|

Yanımdaki şehit oldu ben gazi

FETÖ askerinin sürdüğü tankın altından yaralı olarak çıkan Muhsin Cengiz Büyükkarakaya, "Acımasızca üzerimize tankı sürdüler yanımdaki şehit oldu ben yaralı kurduldum” diye o geceyi anlatıyor.

Yeni Şafak ve
04:00 - 31/07/2016 Pazar
Güncelleme: 22:42 - 30/07/2016 Cumartesi
Yeni Şafak

Darbelerin simge araçlarından tanklar, birçok fotoğraf ve videoda yerini alarak hafızalarımızda yer etmiştir. Cunta askerlerinin ülke yönetimini ele geçirme çabaları sırasında kullandıkları araçların başında tank geliyordu. Askerlik yapanlar arasında bile tank görmeyen varken tankı sadece savaş filmlerinde görmüş olan sivil halk, bu ölüm makinalarına karşı bedenlerini siper etti. Ayrıca çeşitli yöntemlerle durdurmayı bildiler. O gece simge olan fotoğraflar kadar, bazı videolar da hafızalarda yer etti. Bu videolardan birinde, Esenler'de trafikte bekleyen insanların ve araçların üzerinden tank geçiyor. Üzerlerindeki üniformanın anlamından habersiz olan sözde askerlerin gözü dönmüş bir çeteye dönüştüğü o kara günden gazi olarak çıkanlardan biri Muhsin Cengiz Büyükkarakaya'ydı.



RADYODAN ÖĞRENDİ


Üç çocuk babası Büyükkarakaya, darbe girişimini bakkal dükkanındaki radyodan öğrenir. 49 yaşındaki esnaf, dükkanı kapatıp sokağa çıkar. İlçedeki arkadaşlarıyla buluşup Atışalanı Karakolu'na gitmeye karar verirler. Oradan da en kritik bölge olan havaalanına doğru yürüyüşe geçilir. Yolda hanımıyla konuşurken arkasından gelen tankı son anda fark eder. Büyükkarakaya, o anları şöyle anlatıyor: "İnsanların bağırmasıyla fark ettim, arkama baktığımda süratle gelen tankı gördüm ve kaldırıma doğru 4-5 adım attım. Beyaz bir araba bana çarpmamak için ani frenle durdu. Hemen o arabanın önüne yattım, tank üstümden geçti, sadece demirlerini hatırlıyorum. Bacağım ezilmiş parmaklarım parçalandı. Beyaz araba olmasa tamamen ezilecektim. 20'den fazla araç ezik haldeydi, insanları hatırlamıyorum."

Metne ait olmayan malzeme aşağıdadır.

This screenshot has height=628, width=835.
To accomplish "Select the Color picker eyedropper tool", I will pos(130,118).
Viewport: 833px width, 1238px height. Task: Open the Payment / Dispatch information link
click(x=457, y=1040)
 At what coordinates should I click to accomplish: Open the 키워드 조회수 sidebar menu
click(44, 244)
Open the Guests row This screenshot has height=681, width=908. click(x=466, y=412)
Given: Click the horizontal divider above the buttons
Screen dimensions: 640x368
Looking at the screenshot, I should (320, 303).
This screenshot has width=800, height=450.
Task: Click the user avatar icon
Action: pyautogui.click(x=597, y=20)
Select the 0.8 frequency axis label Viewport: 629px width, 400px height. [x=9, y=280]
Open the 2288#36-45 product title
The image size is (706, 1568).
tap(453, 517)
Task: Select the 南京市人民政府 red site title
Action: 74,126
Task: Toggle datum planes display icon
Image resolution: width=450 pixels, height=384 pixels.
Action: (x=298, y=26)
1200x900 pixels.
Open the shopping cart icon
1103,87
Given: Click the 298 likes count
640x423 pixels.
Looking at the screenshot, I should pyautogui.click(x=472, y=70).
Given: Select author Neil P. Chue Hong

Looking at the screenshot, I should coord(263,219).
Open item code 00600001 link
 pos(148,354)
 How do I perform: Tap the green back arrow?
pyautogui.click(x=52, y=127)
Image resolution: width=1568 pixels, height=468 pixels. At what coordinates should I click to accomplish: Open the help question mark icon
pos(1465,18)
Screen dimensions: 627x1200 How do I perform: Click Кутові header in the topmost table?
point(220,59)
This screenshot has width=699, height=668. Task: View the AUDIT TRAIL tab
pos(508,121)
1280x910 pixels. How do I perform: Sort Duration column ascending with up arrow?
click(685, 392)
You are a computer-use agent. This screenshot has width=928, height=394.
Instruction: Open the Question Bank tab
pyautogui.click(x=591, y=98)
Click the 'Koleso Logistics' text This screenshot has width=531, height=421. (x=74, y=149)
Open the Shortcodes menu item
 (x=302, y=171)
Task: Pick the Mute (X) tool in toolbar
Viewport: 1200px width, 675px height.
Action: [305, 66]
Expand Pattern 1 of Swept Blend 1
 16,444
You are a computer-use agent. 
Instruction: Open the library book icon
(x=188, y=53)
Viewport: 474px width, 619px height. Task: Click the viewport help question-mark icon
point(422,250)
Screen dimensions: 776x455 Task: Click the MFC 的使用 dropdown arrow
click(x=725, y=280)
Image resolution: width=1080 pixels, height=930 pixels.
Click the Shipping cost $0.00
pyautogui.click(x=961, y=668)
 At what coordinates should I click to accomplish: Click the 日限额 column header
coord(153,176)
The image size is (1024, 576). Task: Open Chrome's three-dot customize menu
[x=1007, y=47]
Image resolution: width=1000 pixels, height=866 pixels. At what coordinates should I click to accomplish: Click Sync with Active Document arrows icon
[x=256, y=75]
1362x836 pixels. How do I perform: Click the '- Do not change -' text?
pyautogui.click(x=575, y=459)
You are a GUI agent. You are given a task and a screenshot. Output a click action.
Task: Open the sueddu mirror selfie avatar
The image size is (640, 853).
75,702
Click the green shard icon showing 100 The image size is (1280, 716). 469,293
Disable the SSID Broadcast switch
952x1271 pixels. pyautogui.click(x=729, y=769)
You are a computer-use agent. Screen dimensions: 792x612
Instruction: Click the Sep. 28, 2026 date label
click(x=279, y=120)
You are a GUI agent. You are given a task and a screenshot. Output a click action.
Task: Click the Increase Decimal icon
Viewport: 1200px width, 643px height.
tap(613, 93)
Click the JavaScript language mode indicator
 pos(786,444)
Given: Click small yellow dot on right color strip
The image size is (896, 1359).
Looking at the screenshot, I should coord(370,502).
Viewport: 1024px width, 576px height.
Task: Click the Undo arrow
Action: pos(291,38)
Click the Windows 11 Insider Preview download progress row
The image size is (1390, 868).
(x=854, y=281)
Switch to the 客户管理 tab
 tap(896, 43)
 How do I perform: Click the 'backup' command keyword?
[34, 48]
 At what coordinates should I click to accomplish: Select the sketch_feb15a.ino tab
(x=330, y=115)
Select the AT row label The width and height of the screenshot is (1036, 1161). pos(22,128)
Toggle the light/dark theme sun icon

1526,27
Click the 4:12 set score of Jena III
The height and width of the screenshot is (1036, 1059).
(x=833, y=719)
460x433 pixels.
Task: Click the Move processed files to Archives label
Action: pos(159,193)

TANKIN DEMİRLERİ GÖZÜMÜN ÖNÜNDEN GİTMİYOR


Arkadaşının yardımıyla 2 saate yakın yol yürüyen Büyükkarakaya eve gelir. O ana kadar ayağına bakmamıştır. Ortanca oğlu sinir krizi geçirir ve komşular hemen hastaneye gitmesini söyler. O ise bir suyla yıkasam geçer diye düşünmektedir: "Büyük oğlum Gökhan havaalanındaydı. Onu arayıp aradık araçla geldi. Sokağa çıkma yasağı var diye taksiler durmuyordu. Hastaneye vardık, müdahele ettiler. Sonra arkadaşlardan duydum, o gece yanımda duran kişi tankın altında kalıp şehit olmuş. İki gece hastanede kaldım, yatamadım. Gözümü kapatıyorum tankın demirleri gözümün önüne geliyor."



Çocuklarım da FETÖ mağduru


Dükkandan tek başına çıkıp binlerce kişiyle yürümeye başlayan Muhsin Cengiz Büyükkarakaya, "Kendi kendime düşünüyorum git yat sana ne lazım diye... Fakat işte vatan söz konusu... Bu hainler polislik sınavına giren iki oğluma da engel oldular. Hayallerimizi çaldıkları gibi şimdi de canımıza kastettiler. Sokaklarda genç kızlar, erkekler vardı, açığı kapalısıyla herkes oradaydı. Türk askerinin içinde böyle hainler olacağı aklımın ucundan geçmezdi... Burası İsrail olsa böyle bir hainliği beklersin, kendi toprağında beklemiyosun. En acı olan buydu. Allah tekrar yaşatmasın" diyor.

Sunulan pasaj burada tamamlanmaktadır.